**PROVIDED MATERIAL**
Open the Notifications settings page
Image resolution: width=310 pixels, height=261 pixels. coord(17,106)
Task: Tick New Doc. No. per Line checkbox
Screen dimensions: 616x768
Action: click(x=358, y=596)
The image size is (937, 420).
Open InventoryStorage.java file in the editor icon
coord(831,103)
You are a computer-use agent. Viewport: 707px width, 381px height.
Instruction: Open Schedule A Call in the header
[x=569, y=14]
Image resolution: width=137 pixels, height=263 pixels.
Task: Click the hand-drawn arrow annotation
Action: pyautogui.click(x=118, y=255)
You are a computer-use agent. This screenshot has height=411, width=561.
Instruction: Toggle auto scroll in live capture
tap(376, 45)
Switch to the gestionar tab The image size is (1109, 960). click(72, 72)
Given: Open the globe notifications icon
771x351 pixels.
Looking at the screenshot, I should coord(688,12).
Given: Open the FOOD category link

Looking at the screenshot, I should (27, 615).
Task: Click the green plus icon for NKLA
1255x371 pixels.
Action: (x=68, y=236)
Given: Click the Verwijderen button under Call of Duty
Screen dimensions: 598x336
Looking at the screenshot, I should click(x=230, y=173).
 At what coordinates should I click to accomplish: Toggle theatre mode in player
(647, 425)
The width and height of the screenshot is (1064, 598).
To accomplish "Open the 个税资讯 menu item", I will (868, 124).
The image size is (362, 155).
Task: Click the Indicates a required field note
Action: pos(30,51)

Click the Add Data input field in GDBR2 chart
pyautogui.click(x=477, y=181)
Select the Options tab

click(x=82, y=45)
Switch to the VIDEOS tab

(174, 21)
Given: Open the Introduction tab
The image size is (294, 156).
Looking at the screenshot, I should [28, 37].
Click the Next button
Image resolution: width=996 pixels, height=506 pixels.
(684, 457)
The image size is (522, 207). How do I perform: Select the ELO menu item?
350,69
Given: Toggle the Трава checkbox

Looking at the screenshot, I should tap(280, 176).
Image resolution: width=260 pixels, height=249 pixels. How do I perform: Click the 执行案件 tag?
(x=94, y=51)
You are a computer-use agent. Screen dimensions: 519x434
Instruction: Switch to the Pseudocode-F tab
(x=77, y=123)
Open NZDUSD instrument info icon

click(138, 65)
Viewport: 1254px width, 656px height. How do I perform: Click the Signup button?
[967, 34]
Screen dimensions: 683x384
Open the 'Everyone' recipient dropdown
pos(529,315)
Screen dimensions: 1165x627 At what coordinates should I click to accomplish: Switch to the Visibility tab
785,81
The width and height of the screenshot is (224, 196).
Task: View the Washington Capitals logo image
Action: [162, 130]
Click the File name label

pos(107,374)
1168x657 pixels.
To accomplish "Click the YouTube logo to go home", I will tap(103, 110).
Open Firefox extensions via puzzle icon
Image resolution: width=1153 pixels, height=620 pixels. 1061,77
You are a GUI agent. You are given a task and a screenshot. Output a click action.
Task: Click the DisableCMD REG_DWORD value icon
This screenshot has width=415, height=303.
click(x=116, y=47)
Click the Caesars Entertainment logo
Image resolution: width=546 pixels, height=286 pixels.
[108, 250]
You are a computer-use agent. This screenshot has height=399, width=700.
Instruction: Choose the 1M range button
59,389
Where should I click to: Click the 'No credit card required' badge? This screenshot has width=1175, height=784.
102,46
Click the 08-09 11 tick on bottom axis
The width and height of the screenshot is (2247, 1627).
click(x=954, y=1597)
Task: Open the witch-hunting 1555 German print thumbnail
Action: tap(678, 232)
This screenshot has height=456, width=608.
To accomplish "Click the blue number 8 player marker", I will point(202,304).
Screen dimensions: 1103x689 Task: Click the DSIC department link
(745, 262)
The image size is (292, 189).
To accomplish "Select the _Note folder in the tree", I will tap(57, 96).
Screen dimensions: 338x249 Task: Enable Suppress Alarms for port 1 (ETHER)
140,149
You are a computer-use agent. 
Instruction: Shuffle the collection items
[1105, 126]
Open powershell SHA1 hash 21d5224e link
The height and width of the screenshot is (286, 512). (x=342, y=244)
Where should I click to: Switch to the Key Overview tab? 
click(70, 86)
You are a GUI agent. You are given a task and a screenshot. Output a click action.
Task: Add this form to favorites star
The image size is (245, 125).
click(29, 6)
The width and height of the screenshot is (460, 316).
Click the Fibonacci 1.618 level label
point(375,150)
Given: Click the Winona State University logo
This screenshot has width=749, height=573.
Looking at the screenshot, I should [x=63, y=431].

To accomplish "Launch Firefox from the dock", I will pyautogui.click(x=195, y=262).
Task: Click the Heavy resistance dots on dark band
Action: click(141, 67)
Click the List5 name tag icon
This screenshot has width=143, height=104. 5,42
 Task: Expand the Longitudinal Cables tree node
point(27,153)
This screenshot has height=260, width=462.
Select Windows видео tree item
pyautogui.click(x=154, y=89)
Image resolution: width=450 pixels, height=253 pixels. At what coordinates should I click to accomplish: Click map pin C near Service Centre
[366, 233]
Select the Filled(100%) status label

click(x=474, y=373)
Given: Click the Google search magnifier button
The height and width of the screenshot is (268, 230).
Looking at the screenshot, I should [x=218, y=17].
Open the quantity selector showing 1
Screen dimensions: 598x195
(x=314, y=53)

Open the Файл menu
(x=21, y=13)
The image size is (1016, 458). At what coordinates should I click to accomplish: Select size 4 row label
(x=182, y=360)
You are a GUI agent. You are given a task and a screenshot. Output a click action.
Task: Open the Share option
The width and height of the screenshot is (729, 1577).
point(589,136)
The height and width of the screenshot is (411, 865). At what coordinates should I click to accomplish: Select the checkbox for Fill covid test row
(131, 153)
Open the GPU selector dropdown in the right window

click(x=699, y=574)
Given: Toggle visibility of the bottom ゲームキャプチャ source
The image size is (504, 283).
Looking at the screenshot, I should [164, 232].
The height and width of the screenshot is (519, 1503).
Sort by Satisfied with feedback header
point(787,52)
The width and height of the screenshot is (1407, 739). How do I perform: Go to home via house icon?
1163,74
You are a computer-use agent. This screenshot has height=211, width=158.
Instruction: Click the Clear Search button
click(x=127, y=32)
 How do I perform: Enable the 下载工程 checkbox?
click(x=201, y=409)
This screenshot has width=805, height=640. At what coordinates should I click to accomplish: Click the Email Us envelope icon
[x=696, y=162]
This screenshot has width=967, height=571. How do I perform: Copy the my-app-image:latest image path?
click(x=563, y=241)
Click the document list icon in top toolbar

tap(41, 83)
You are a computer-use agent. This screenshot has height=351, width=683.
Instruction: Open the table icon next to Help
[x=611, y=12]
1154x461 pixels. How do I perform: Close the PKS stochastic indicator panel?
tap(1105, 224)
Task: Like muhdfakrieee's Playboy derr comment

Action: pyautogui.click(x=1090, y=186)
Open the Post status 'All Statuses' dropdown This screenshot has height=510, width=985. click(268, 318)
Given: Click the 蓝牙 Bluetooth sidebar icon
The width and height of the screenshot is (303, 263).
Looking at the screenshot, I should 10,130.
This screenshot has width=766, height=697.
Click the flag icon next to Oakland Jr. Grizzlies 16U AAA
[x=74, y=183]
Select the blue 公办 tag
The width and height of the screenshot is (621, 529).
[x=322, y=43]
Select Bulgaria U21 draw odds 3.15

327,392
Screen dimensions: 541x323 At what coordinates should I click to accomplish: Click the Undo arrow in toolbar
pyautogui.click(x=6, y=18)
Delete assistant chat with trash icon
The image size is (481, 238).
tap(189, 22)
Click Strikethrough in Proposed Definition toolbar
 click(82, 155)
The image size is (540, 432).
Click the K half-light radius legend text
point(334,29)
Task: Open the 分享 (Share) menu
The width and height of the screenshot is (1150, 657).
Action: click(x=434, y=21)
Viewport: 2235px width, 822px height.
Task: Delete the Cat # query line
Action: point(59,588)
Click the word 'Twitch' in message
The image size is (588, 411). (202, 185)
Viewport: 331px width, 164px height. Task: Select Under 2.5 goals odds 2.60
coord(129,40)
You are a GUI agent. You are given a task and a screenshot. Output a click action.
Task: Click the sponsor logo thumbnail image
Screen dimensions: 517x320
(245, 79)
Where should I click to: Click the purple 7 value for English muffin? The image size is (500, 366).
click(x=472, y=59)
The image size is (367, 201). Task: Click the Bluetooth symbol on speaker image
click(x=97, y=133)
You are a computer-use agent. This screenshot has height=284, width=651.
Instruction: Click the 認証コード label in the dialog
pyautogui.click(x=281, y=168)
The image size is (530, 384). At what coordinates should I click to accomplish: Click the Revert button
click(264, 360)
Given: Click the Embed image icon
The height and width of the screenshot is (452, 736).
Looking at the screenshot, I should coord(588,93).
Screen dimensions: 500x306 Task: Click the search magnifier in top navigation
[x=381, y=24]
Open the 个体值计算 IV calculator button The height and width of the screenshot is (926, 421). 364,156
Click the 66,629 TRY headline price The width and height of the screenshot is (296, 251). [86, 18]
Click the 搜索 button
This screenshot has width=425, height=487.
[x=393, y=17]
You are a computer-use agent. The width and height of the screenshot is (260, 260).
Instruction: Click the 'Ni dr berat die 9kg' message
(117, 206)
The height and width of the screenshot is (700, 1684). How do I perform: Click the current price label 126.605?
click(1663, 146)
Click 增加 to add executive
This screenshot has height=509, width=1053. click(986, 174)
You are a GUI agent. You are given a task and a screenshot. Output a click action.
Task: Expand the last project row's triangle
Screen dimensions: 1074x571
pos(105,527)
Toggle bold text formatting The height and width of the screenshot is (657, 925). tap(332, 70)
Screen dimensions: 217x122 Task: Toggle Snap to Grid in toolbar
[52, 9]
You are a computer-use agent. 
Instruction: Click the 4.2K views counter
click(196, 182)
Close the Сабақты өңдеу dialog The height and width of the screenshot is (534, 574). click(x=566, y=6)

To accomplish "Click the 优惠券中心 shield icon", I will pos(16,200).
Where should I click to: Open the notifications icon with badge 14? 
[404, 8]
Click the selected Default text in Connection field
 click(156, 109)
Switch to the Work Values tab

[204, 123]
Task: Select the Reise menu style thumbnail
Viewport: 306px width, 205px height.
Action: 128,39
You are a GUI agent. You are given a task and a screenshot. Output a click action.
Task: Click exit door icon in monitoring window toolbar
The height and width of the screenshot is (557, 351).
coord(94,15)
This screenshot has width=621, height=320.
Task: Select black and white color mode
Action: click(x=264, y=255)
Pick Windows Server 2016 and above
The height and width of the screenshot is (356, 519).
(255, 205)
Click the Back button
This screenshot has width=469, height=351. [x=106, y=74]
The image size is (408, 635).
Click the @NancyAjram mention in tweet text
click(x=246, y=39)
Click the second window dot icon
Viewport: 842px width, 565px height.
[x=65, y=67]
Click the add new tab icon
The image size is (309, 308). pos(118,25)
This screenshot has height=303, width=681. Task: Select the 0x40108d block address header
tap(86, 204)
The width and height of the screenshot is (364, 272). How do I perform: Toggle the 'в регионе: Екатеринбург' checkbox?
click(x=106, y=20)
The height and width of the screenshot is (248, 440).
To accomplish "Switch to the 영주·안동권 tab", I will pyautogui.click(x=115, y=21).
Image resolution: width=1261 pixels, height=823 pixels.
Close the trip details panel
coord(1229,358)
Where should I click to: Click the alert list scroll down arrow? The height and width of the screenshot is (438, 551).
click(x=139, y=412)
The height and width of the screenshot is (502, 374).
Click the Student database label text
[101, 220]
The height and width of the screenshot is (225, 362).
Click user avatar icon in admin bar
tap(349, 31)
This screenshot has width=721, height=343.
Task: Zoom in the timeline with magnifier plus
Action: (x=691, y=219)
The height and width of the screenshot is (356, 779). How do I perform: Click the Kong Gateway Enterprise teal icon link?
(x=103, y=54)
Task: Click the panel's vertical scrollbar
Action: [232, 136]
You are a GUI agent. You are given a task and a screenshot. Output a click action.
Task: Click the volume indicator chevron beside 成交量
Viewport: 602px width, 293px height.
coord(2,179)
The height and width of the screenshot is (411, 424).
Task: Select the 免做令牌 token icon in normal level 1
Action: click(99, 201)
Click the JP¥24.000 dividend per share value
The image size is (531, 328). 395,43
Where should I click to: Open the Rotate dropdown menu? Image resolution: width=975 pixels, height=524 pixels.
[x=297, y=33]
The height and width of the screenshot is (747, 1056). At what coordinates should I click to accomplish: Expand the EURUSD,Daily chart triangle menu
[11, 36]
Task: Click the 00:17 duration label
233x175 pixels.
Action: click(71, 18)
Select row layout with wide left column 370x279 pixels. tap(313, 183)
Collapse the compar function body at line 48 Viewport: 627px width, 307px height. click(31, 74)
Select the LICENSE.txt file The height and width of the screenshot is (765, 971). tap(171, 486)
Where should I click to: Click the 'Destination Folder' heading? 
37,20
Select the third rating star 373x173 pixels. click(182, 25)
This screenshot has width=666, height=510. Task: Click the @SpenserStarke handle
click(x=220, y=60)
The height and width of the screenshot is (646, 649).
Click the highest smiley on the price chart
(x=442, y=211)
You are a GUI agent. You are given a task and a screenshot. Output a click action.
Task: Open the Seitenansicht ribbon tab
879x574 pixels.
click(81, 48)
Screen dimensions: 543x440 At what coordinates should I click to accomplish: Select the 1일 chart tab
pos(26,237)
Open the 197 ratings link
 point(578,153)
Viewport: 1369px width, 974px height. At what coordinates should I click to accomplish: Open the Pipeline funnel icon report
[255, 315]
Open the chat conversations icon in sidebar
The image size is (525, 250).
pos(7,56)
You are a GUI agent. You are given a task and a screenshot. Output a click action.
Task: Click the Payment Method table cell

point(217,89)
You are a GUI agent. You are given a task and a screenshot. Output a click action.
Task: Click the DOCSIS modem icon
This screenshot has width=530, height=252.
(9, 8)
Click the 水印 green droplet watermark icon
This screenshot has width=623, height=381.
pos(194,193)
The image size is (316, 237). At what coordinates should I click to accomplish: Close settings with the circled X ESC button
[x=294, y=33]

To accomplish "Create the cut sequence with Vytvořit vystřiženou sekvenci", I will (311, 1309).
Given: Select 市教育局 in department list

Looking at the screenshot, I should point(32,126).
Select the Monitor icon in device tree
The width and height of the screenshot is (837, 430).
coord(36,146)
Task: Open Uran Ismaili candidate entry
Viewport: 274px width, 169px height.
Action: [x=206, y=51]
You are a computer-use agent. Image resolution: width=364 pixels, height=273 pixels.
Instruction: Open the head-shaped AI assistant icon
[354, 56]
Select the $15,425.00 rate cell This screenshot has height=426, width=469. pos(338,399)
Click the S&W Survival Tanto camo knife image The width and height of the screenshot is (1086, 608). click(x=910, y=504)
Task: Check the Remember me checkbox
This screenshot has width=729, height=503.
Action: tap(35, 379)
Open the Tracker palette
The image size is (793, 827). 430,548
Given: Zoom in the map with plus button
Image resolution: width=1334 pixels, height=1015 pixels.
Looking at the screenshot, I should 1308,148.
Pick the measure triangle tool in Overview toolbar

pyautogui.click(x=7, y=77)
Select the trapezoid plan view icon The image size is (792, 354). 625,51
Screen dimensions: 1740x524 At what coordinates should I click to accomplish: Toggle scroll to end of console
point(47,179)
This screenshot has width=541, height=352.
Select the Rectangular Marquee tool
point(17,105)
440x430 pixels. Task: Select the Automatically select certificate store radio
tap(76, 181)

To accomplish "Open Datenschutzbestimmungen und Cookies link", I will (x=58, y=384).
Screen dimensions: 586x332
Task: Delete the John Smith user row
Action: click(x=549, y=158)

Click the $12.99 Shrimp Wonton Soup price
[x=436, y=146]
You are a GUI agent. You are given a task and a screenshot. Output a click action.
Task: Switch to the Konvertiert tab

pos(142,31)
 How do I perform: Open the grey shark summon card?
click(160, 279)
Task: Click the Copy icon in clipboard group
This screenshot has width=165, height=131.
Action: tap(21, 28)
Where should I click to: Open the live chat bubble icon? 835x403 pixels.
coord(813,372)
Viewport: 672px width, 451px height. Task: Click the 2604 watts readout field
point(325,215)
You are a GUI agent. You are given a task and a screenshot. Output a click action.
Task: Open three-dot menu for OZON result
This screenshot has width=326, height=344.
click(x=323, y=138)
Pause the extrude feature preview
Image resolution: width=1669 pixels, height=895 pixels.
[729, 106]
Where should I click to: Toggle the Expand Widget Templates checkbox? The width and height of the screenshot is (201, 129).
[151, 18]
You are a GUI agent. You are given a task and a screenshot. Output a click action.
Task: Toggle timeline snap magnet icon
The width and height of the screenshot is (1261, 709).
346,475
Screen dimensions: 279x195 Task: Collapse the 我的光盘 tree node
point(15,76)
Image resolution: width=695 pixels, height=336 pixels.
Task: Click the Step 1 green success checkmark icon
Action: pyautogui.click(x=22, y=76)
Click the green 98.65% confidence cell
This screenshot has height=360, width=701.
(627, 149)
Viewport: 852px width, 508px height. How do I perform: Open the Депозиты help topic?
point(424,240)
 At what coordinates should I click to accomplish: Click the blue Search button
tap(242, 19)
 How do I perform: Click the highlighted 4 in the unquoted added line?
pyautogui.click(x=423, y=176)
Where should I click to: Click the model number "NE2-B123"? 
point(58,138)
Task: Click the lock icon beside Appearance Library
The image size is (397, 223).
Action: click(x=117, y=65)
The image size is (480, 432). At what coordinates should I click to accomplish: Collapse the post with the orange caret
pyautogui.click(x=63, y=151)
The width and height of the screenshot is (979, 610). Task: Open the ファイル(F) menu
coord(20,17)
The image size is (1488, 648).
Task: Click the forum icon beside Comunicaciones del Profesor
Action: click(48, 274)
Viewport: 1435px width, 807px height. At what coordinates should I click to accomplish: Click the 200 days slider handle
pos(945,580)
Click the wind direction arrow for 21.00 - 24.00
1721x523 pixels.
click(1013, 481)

**WHAT IS EXPECTED**
Say how many lines in the entries above contain the string "sidebar", offering no other words.

**PROBLEM SOLUTION**
2